« Les larmes sont des perles d’émotion », par Isabelle Joly

Billet invité.

Il est quatre heures du matin. Elle est petite, sept ans, peut-être huit. Elle se cache sous les draps, elle a encore pissé au lit. Elle sait que sa grand-mère va arriver, va commencer par la frapper, la sortir du lit, lui faire rassembler ses draps. La traîner au bord de la mer.

Il fait nuit noire et elle est dans l’eau, sa grand-mère lui enfonce la tête dans la mer, en martelant: « Tu vas arrêter de pisser au lit, tu vas arrêter de pisser au lit ». Elle suffoque, elle va se noyer, sa grand-mère la ramène à la surface, elle avale une goulée d’air, elle a peur, elle a froid, il fait si noir, elle ne voit rien, elle veut mourir, elle va mourir.

Elle a maintenant 27 ans, elle est venue de son pays lointain chercher une vie meilleure. Elle raconte ses bribes d’enfance à un petit garçon qu’elle ne connaît pas, et à sa nouvelle amie, qui l’écoutent bouleversés et le souffle suspendu.

Des histoires comme celle-là, elle en a plein sa besace d’immigrante. Enfance solitaire, dure, rythmée par les coups, car si on lui interdit de jouer, elle jouera quand même. Jouer c’est sa vie, elle en paiera le prix, mais elle tiendra bon.

Cette énergie qu’elle a déployée pour survivre à son enfance lui servira de carburant pour avancer dans les difficultés à se faire sa place dans ce pays d’accueil, la France.

Elle a laissé au pays sa mère et son petit garçon. Elle espérait le faire venir, cela fait maintenant sept ans qu’elle ne l’a pas vu. Sa nouvelle amie lui donne des cours de français. Un jour elle lui demande de l’aider à écrire une lettre à son petit garçon, qui apprend le français à l’école.

Les mots qu’elle veut dire, elle les connaît, elle ne sait pas les écrire. Et à deux, elles trouvent comment dire l’amour d’une maman qui s’excuse auprès de son petit de n’avoir pu encore le faire venir. A la fin, une larme coule sur les joues des deux femmes. Les larmes sont des perles d’émotion.

Si elle n’a jamais voulu d’enfant, l’amie vient d’en trouver une d’adoption. Une fille géniale dont elle reconnaît la filiation spirituelle dans les réflexions qu’elle fait, dans le bon sens qu’elle déploie, dans les valeurs qu’elle défend malgré son enfance destructrice. 
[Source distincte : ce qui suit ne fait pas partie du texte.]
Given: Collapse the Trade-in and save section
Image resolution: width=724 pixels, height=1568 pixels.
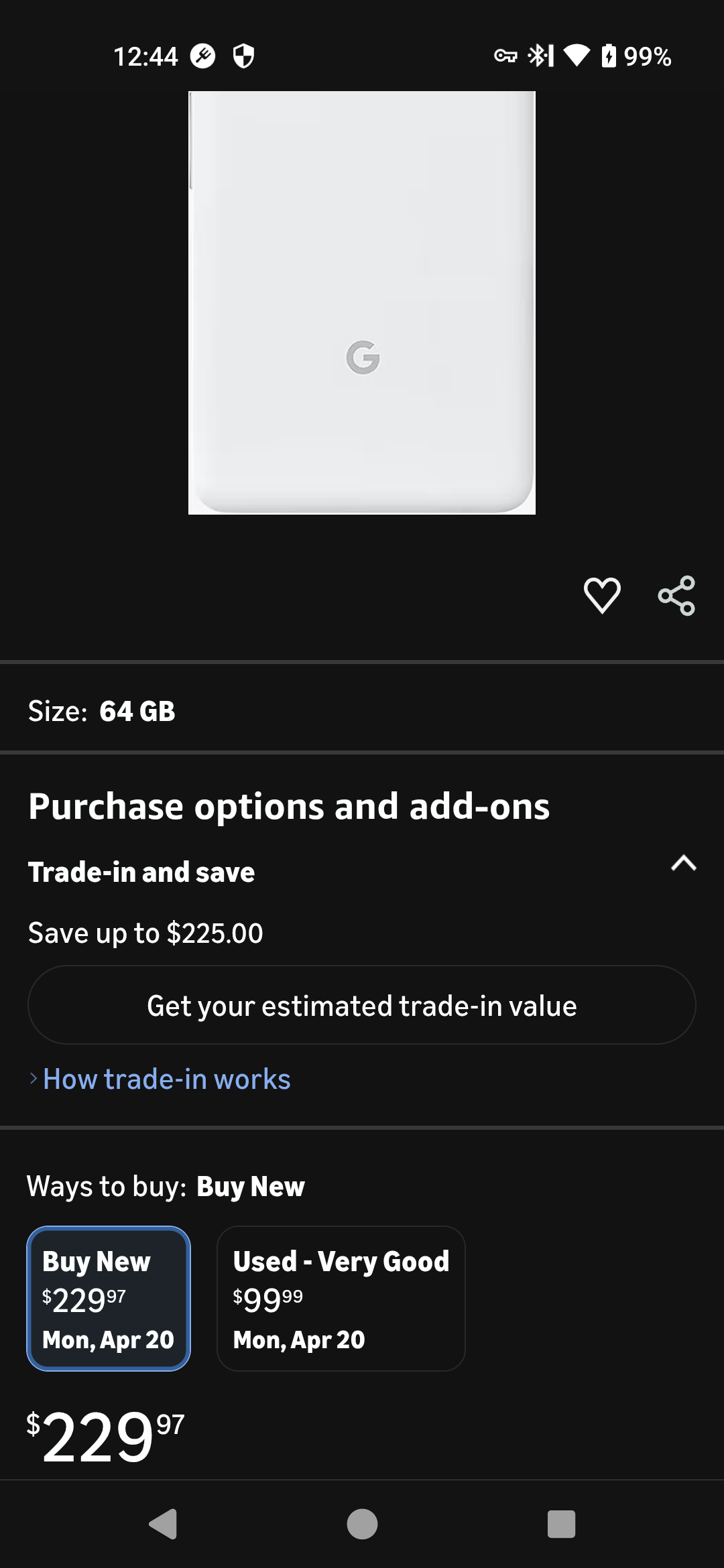Looking at the screenshot, I should [683, 863].
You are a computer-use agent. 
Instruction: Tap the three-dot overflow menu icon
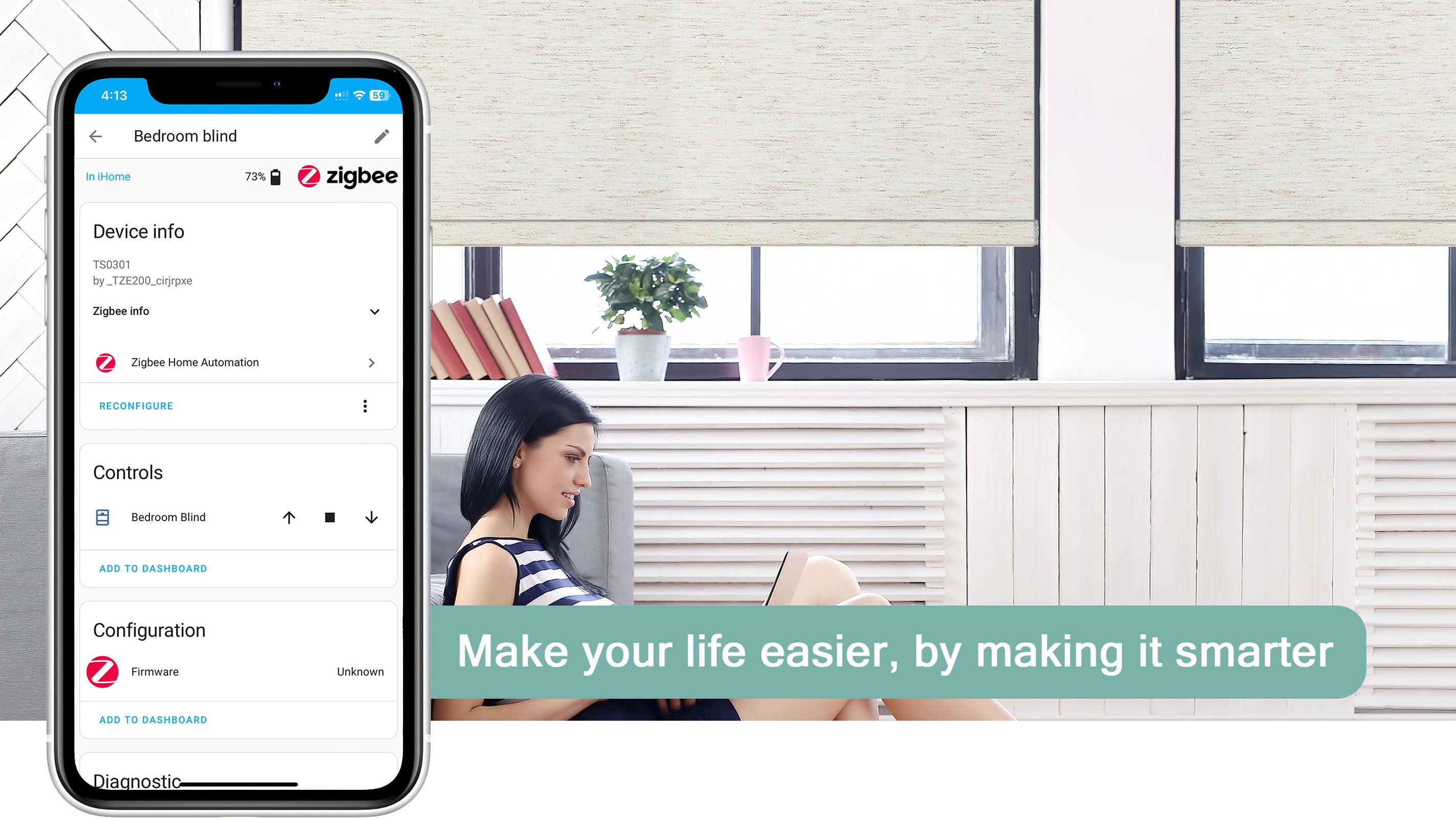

La vie vous offre ce que vous avez refusé par peur de faire du mal. D’autres se chargent de les faire venir au monde, de leur imposer les épreuves qu’ils traversent, de leur forger leur caractère, et vous, vous n’avez qu’à accepter le cadeau, un être courageux qui y va malgré tout et vous apprend la vie.

Un cadeau de fête des mères à votre âge, vous qui n’en avez jamais reçu, ça vous montre que rien n’est impossible dans ce monde. Et c’est une boîte de chocolats en forme de coeur. Des chocolats qui fondent dans la bouche, et qui n’ont jamais été meilleurs.